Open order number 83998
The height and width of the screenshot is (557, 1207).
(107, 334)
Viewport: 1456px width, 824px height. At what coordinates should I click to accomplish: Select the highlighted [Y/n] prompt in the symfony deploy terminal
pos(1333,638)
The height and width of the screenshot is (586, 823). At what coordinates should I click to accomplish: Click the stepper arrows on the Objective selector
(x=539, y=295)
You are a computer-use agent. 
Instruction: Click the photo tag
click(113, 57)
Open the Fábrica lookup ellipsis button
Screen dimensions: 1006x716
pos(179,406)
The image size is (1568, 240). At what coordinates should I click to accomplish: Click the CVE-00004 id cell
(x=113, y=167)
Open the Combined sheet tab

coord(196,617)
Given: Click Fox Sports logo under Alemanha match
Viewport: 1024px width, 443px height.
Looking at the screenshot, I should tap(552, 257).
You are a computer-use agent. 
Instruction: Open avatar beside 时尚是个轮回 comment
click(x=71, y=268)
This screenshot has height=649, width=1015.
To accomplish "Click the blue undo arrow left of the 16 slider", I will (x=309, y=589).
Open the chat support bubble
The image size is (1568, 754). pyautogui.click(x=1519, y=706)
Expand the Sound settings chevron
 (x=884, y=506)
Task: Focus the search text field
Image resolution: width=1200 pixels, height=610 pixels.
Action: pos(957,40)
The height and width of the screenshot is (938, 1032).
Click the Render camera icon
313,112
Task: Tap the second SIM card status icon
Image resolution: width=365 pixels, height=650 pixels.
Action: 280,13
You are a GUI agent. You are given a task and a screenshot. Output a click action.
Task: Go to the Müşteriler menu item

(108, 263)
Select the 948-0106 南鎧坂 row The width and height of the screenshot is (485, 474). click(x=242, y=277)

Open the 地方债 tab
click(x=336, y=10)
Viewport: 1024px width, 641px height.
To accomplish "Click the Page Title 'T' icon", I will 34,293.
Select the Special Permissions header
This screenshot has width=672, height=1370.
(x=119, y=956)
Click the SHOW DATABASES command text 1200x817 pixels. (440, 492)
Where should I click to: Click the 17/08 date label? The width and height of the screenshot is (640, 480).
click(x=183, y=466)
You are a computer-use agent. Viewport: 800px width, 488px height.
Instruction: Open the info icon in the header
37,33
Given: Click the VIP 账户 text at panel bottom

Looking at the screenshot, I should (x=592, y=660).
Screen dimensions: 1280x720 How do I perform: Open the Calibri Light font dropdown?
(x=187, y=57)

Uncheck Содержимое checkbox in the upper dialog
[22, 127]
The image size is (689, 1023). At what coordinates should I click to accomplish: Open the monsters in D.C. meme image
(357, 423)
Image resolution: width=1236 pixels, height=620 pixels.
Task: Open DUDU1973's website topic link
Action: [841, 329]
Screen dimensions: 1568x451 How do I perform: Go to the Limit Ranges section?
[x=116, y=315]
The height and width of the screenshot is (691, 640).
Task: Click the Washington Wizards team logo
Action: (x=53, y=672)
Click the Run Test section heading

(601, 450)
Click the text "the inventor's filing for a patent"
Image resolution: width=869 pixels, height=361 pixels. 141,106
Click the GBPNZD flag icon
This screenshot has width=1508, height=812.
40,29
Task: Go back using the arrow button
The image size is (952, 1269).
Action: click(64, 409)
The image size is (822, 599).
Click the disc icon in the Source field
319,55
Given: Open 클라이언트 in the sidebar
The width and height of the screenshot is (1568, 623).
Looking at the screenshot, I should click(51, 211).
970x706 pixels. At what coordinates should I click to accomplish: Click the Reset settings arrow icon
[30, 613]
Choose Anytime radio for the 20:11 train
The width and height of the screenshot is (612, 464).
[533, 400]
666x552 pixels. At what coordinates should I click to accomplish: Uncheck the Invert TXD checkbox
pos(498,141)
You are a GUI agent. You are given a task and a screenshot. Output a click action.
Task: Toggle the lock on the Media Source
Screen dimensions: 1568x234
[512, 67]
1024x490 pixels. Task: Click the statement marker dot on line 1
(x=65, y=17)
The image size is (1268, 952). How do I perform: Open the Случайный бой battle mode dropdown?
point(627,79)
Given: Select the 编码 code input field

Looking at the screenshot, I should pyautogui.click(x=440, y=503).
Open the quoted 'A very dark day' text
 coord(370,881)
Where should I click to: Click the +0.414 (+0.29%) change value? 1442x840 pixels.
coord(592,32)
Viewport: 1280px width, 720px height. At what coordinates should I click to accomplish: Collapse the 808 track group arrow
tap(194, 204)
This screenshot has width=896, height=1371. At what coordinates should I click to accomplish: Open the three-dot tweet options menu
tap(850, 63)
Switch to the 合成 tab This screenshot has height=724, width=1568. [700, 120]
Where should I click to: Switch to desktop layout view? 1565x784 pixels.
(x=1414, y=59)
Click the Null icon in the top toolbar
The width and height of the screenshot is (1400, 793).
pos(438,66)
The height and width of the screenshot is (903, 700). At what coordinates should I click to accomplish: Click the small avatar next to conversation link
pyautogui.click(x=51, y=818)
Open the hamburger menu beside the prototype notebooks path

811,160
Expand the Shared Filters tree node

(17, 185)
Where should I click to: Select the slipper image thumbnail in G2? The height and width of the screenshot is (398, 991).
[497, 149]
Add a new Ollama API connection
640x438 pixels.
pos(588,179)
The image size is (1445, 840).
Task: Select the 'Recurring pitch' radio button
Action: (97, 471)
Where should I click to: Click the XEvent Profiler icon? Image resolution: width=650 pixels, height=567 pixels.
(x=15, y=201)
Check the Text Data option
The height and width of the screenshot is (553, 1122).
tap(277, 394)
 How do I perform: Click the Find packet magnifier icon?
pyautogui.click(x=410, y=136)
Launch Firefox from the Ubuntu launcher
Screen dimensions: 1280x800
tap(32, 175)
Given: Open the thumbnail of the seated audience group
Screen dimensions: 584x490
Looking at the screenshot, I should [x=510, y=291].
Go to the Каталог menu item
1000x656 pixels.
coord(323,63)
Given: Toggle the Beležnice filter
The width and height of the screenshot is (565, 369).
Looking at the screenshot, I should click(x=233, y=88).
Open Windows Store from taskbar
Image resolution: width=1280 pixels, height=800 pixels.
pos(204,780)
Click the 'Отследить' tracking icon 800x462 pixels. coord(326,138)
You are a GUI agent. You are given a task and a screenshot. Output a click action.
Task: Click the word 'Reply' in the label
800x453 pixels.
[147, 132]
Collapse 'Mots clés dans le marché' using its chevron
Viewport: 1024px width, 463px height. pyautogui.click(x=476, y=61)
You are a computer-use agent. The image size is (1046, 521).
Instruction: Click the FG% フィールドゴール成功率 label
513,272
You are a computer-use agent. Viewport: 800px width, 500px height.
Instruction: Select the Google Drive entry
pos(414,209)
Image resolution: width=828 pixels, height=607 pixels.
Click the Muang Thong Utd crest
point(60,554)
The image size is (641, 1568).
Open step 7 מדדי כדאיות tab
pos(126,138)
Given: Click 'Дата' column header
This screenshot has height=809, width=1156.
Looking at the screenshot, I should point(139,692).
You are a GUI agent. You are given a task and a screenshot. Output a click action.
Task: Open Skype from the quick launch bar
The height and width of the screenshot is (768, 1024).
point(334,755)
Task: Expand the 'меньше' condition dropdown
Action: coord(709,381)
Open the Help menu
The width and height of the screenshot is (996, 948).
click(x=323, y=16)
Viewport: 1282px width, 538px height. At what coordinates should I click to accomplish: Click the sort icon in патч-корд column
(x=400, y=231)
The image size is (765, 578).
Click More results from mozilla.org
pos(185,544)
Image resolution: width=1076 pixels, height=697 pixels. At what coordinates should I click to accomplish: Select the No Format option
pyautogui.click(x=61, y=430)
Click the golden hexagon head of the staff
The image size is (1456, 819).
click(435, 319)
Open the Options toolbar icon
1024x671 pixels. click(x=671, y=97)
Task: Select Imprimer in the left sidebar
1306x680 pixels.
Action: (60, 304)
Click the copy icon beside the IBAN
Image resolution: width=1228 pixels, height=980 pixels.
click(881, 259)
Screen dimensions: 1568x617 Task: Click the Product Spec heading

=== WHAT THE TASK ASKS ===
Go back to the listing above. Copy word for word the lines from the one with "This screenshot has width=672, height=1370." through the one with "You are a computer-use agent. Viewport: 800px width, 488px", and nothing more.

=== EXERCISE RESULT ===
This screenshot has width=672, height=1370.
(x=119, y=956)
Click the SHOW DATABASES command text 1200x817 pixels. (440, 492)
Where should I click to: Click the 17/08 date label? The width and height of the screenshot is (640, 480).
click(x=183, y=466)
You are a computer-use agent. Viewport: 800px width, 488px height.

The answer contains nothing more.